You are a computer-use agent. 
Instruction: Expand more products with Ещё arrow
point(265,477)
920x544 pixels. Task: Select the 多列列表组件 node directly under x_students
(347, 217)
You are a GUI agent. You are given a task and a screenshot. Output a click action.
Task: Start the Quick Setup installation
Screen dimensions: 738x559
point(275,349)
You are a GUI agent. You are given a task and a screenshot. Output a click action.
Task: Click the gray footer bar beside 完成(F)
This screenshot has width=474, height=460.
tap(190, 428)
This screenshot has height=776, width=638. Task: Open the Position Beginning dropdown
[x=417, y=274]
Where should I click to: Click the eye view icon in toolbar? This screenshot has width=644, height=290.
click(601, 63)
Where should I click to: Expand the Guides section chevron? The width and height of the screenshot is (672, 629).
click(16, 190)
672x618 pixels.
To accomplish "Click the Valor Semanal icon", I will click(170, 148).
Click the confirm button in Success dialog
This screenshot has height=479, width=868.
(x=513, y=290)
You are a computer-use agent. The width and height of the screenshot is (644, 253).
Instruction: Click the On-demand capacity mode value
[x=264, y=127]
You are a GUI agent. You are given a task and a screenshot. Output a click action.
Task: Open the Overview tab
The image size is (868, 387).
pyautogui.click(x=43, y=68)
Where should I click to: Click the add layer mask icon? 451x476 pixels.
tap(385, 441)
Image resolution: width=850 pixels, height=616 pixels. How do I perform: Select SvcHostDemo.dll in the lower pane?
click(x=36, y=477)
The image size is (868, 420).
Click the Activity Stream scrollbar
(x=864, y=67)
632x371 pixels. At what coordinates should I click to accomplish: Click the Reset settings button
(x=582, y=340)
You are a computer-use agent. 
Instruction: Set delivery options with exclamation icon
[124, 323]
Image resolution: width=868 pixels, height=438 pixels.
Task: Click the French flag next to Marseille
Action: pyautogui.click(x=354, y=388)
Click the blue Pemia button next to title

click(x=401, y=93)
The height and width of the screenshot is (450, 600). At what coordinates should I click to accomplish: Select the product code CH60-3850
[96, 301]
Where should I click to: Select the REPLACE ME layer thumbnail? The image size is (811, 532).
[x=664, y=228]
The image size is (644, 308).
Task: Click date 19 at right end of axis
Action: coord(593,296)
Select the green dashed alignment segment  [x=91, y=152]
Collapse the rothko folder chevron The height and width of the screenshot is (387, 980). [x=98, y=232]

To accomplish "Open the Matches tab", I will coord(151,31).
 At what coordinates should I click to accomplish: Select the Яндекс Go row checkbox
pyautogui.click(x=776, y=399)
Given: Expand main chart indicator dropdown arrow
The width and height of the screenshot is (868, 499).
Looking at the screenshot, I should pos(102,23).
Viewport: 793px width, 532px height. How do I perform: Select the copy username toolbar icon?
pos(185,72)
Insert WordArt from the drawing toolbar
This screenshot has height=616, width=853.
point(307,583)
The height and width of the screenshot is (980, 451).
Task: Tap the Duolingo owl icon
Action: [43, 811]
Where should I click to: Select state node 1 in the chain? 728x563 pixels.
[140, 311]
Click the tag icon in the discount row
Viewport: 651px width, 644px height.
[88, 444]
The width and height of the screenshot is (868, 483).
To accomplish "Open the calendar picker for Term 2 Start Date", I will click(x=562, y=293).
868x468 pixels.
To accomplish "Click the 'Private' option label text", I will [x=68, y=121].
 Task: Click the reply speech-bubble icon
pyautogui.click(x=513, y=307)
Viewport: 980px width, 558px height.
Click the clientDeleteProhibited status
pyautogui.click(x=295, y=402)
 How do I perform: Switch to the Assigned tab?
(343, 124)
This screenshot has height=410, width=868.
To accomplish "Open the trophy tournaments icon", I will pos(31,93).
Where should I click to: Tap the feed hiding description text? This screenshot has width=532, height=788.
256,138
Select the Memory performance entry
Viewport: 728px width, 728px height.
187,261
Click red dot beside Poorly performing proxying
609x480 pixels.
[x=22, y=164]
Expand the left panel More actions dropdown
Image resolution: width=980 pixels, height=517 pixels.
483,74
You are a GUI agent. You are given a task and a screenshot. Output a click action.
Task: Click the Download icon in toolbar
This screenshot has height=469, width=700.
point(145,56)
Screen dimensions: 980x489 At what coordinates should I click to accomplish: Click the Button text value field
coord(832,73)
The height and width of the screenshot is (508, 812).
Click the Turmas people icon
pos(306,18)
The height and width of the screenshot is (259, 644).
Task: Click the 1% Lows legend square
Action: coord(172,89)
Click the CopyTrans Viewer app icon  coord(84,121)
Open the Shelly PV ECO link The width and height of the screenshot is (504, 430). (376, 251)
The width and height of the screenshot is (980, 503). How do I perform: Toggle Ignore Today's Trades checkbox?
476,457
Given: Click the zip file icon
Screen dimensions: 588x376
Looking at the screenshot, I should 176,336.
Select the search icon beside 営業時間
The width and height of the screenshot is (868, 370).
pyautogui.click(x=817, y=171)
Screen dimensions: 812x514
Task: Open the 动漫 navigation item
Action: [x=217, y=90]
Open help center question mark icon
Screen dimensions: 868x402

- YOUR OBJECTIVE: Nothing may be left out: return each entry exactly as it reads.

- WRITTEN SOLUTION:
You are a computer-use agent. 
Instruction: Expand more products with Ещё arrow
point(265,477)
920x544 pixels. Task: Select the 多列列表组件 node directly under x_students
(347, 217)
You are a GUI agent. You are given a task and a screenshot. Output a click action.
Task: Start the Quick Setup installation
Screen dimensions: 738x559
point(275,349)
You are a GUI agent. You are given a task and a screenshot. Output a click action.
Task: Click the gray footer bar beside 完成(F)
This screenshot has width=474, height=460.
tap(190, 428)
This screenshot has height=776, width=638. Task: Open the Position Beginning dropdown
[x=417, y=274]
Where should I click to: Click the eye view icon in toolbar? This screenshot has width=644, height=290.
click(601, 63)
Where should I click to: Expand the Guides section chevron? The width and height of the screenshot is (672, 629).
click(16, 190)
672x618 pixels.
To accomplish "Click the Valor Semanal icon", I will click(170, 148).
Click the confirm button in Success dialog
This screenshot has height=479, width=868.
(x=513, y=290)
You are a computer-use agent. The width and height of the screenshot is (644, 253).
Instruction: Click the On-demand capacity mode value
[x=264, y=127]
You are a GUI agent. You are given a task and a screenshot. Output a click action.
Task: Open the Overview tab
The image size is (868, 387).
pyautogui.click(x=43, y=68)
Where should I click to: Click the add layer mask icon? 451x476 pixels.
tap(385, 441)
Image resolution: width=850 pixels, height=616 pixels. How do I perform: Select SvcHostDemo.dll in the lower pane?
click(x=36, y=477)
The image size is (868, 420).
Click the Activity Stream scrollbar
(x=864, y=67)
632x371 pixels. At what coordinates should I click to accomplish: Click the Reset settings button
(x=582, y=340)
You are a computer-use agent. 
Instruction: Set delivery options with exclamation icon
[124, 323]
Image resolution: width=868 pixels, height=438 pixels.
Task: Click the French flag next to Marseille
Action: pyautogui.click(x=354, y=388)
Click the blue Pemia button next to title

click(x=401, y=93)
The height and width of the screenshot is (450, 600). At what coordinates should I click to accomplish: Select the product code CH60-3850
[96, 301]
Where should I click to: Select the REPLACE ME layer thumbnail? The image size is (811, 532).
[x=664, y=228]
The image size is (644, 308).
Task: Click date 19 at right end of axis
Action: coord(593,296)
Select the green dashed alignment segment  [x=91, y=152]
Collapse the rothko folder chevron The height and width of the screenshot is (387, 980). [x=98, y=232]

To accomplish "Open the Matches tab", I will coord(151,31).
 At what coordinates should I click to accomplish: Select the Яндекс Go row checkbox
pyautogui.click(x=776, y=399)
Given: Expand main chart indicator dropdown arrow
The width and height of the screenshot is (868, 499).
Looking at the screenshot, I should pos(102,23).
Viewport: 793px width, 532px height. How do I perform: Select the copy username toolbar icon?
pos(185,72)
Insert WordArt from the drawing toolbar
This screenshot has height=616, width=853.
point(307,583)
The height and width of the screenshot is (980, 451).
Task: Tap the Duolingo owl icon
Action: [43, 811]
Where should I click to: Select state node 1 in the chain? 728x563 pixels.
[140, 311]
Click the tag icon in the discount row
Viewport: 651px width, 644px height.
[88, 444]
The width and height of the screenshot is (868, 483).
To accomplish "Open the calendar picker for Term 2 Start Date", I will click(x=562, y=293).
868x468 pixels.
To accomplish "Click the 'Private' option label text", I will [x=68, y=121].
 Task: Click the reply speech-bubble icon
pyautogui.click(x=513, y=307)
Viewport: 980px width, 558px height.
Click the clientDeleteProhibited status
pyautogui.click(x=295, y=402)
 How do I perform: Switch to the Assigned tab?
(343, 124)
This screenshot has height=410, width=868.
To accomplish "Open the trophy tournaments icon", I will pos(31,93).
Where should I click to: Tap the feed hiding description text? This screenshot has width=532, height=788.
256,138
Select the Memory performance entry
Viewport: 728px width, 728px height.
187,261
Click red dot beside Poorly performing proxying
609x480 pixels.
[x=22, y=164]
Expand the left panel More actions dropdown
Image resolution: width=980 pixels, height=517 pixels.
483,74
You are a GUI agent. You are given a task and a screenshot. Output a click action.
Task: Click the Download icon in toolbar
This screenshot has height=469, width=700.
point(145,56)
Screen dimensions: 980x489 At what coordinates should I click to accomplish: Click the Button text value field
coord(832,73)
The height and width of the screenshot is (508, 812).
Click the Turmas people icon
pos(306,18)
The height and width of the screenshot is (259, 644).
Task: Click the 1% Lows legend square
Action: coord(172,89)
Click the CopyTrans Viewer app icon  coord(84,121)
Open the Shelly PV ECO link The width and height of the screenshot is (504, 430). (376, 251)
The width and height of the screenshot is (980, 503). How do I perform: Toggle Ignore Today's Trades checkbox?
476,457
Given: Click the zip file icon
Screen dimensions: 588x376
Looking at the screenshot, I should 176,336.
Select the search icon beside 営業時間
The width and height of the screenshot is (868, 370).
pyautogui.click(x=817, y=171)
Screen dimensions: 812x514
Task: Open the 动漫 navigation item
Action: [x=217, y=90]
Open help center question mark icon
Screen dimensions: 868x402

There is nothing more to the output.